February 23rd

Today’s problem is a common one in balancing coupled differential equations. The title springs from its exemplar: a study of the populations of foxes and hares in a Canadian region. In this region, foxes were the primary predator of hares, and hares were the primary prey of foxes. You’d therefore expect their populations to stabilize at some ratio based on the number of hares a fox needs to eat annually. That turned out not to be the case. The populations of the two species oscillated in vaguely sinusoidal fashion, out of phase. There was indeed an equilibrium between the two species, but it was a dynamic equilibrium, not a static equilibrium:


As the fox population rises, they eat more hares, which drives the hare population down, causing foxes to starve, driving down the fox population. As the fox population falls, the hare population, with reduced predation, starts to rise. The cycle goes on endlessly. This is a very common dynamic equilibrium, showing up in predator-prey populations, variable stars, pendula – most things that oscillate do so because of coupled differential equations in which one variable responds to the change in another variable.
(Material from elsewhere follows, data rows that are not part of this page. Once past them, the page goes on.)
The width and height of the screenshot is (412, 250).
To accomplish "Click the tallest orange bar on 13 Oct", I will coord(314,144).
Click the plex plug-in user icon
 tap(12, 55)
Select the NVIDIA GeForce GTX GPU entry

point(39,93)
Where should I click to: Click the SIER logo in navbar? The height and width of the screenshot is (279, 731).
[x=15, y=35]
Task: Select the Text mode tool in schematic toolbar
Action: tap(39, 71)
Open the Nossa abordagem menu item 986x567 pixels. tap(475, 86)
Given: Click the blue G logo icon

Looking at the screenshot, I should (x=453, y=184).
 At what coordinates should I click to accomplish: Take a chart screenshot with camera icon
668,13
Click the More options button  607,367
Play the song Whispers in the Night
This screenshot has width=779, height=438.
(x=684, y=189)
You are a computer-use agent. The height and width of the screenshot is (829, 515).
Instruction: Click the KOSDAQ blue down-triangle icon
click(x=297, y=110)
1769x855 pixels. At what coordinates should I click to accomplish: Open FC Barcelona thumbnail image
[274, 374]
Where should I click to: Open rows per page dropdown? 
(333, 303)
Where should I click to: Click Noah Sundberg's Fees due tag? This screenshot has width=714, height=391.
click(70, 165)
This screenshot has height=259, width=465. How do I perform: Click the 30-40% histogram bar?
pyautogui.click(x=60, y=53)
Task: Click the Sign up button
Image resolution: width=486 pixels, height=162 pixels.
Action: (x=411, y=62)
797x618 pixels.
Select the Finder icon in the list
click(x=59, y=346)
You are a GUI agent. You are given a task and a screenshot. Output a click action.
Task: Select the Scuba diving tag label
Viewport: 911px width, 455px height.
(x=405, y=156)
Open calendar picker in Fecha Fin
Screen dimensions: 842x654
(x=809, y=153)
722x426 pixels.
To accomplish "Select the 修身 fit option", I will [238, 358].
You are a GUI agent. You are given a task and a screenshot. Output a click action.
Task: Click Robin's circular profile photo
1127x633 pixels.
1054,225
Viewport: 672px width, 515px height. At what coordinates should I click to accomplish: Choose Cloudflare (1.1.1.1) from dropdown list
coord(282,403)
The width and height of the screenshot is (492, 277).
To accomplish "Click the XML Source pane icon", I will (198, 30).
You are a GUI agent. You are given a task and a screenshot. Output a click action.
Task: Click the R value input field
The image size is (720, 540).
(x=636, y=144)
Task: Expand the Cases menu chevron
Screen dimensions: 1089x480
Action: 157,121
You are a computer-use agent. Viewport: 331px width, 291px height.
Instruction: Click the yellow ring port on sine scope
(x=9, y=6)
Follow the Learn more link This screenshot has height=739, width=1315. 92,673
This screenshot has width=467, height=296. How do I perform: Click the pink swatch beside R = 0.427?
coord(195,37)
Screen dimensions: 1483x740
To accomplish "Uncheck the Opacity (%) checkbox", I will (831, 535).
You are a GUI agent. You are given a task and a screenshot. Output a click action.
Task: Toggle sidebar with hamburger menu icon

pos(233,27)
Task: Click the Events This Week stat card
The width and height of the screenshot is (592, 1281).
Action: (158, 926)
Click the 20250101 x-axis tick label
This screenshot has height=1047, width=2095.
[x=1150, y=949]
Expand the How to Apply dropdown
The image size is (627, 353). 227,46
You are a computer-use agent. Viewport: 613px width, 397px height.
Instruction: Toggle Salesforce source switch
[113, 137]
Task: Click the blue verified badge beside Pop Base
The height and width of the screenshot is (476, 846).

With that in mind, take a gander at some recent screen shots from BotP:





Note that the three fossil fuels are in dynamic equilibrium with each other: the sum of the three in the first graph remains nearly constant. This oscillation arises because my price-seeking algorithm permits some overshoot in utilization of each individual fossil fuel. In other words, the simulation starts with coal production a bit low (according to the pricing coefficients) and oil and natural gas a bit high. Coal responds by jumping up, while oil and natural gas fall. In each case, they overshoot, which sets up the reverse reaction.

The most common solution to problems of this kind is to add “shock absorber” terms to the algorithms that dampen the responses; this produces what’s called a damped oscillation, which eventually settles out. However, in this case, even damped oscillations are unacceptable; I need to flatten out those oscillations fast. To really squash those oscillations, I’d need damping terms so draconian that the system would be unable to respond to real changes in any realistic manner.

There is a better solution: find a more consistent set of initial conditions. The initial conditions consist of the current production of coal and the two coefficients that control its supply. Those two coefficients are difficult to explain; there is an explanation in the December 28th diary. Some of the equations that feed into these equations have been altered, so I can’t just copy over those results, but I think that the trick for now is to adjust the two coefficients so that they match the initial production.